I started to think that our incident response strategies were fundamentally built to handle one issue at a time.
So: What do you do when there are more incidents than there are people on call?
What we did: Improvisation
We did not explicitly have a plan for this situation. We expect that there will basically be one incident at a time. If only incidents were so well behaved.
So we improvised. We entered a zone of undefined organizational behavior.
It was a group of experienced software engineers, relatively committed to their work. We leaned on each other for support. People not on call got pulled in.
Soon there were people losing sleep, staying up late out of concern, and just getting worn out.
Later, things did start to calm down.
What would I do, next time?
What can one do to make it better?
I think it starts with recognizing that incident fatigue is just its own thing, categorically distinct from other kinds of problems. It is a particular state one can, unfortunately, get into.

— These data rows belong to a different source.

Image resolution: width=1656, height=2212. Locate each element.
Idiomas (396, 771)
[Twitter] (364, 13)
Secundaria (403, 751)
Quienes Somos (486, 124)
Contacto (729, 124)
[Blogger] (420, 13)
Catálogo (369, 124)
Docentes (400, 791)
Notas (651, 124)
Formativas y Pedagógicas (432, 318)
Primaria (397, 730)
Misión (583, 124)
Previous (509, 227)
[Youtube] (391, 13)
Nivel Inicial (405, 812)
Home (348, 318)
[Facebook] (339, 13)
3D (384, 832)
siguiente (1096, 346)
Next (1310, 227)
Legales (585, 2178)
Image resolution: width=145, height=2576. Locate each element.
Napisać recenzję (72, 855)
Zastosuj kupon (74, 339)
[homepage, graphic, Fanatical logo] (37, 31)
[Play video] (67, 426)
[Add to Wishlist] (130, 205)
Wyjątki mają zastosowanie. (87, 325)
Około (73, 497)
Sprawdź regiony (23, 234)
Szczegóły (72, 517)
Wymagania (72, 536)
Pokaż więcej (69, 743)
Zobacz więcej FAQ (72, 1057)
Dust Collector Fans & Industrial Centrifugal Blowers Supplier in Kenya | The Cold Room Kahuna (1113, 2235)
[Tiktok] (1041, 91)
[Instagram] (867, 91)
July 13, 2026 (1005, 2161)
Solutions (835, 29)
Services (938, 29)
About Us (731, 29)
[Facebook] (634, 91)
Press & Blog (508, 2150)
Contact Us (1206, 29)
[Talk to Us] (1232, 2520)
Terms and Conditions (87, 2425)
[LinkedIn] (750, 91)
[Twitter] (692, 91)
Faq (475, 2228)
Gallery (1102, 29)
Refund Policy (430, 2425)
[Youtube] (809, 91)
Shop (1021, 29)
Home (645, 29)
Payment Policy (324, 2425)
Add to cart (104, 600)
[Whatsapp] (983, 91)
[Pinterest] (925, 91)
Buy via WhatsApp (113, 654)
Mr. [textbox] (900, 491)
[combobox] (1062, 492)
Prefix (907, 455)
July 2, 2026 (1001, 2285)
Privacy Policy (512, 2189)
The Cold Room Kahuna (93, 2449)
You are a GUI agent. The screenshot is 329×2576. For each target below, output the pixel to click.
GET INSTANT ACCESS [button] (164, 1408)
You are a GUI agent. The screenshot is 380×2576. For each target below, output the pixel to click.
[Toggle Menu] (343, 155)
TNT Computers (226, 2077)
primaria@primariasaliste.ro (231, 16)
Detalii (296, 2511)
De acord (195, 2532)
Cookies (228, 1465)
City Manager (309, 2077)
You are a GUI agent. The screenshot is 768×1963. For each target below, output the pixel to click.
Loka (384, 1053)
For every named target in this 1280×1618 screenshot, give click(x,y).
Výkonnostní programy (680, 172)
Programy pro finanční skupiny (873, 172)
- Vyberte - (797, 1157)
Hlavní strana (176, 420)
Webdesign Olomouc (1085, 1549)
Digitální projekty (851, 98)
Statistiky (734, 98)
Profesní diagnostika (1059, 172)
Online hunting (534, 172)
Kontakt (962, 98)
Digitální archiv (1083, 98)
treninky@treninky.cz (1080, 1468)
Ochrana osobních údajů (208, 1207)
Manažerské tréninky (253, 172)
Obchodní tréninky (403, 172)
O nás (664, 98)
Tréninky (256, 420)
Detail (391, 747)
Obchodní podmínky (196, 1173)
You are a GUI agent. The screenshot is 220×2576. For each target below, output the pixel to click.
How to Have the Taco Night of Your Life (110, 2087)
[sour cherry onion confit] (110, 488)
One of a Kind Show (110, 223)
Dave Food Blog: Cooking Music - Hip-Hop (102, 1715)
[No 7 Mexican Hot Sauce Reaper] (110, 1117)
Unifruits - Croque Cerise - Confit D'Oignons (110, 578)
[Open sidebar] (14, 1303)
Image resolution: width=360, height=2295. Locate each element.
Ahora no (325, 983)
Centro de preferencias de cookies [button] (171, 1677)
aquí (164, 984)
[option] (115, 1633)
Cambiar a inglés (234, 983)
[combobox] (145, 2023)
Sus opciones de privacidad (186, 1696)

Of course, tech business culture gives us some general strategies about what to do.
- Strategy 1: Prioritization. When there are a lot of issues, rank them by urgency and only handle the most critical ones first. (Problem: Too many issues are critical, and/or their criticality is hard to assess. Eventually, major issues are left unfixed.)
- Strategy 2: Deflection. When there are a lot of issues, try to send them elsewhere, see who else can handle them. (Problem: Dealing with organizational jurisdiction issues can take as much time and effort as just fixing the issue yourself. And the latter actually delivers some practical value. Problem 2: Over time, too much deflection can erode that sense of commitment that we can call “ownership” of technical systems.)
- Strategy 3: Self-care. A very American cultural theory, it seems to me - the idea that probably you should try to do something extra nice for yourself to make up for the extra stress. (Problem: It doesn’t really solve anything, it just distracts.)
I’m not against any of these strategies, in general terms, but I’m not sure they help enough. I keep thinking that there’s more we could do.
Maybe there could be some other division of labor, where we move beyond the “first responder” model, and try to solve issues more directly as a team.
Maybe there could be some way to acknowledge the fatigue and get some extra rest.
Maybe it would help to organize a retrospective, not for specific issues, but for the whole set of issues. A space to think about how we handled things overall.
A little bit of collective recognition seems like it would help.
Coda: What we did afterwards
We did end up having a retrospective session to discuss these issues, which was helpful. We were able to identify certain common root causes among our issues.
I came away thinking: I would do more to call attention to incident fatigue sooner, if we ever get there again.
I would do more to ensure people get enough rest and don’t overwork.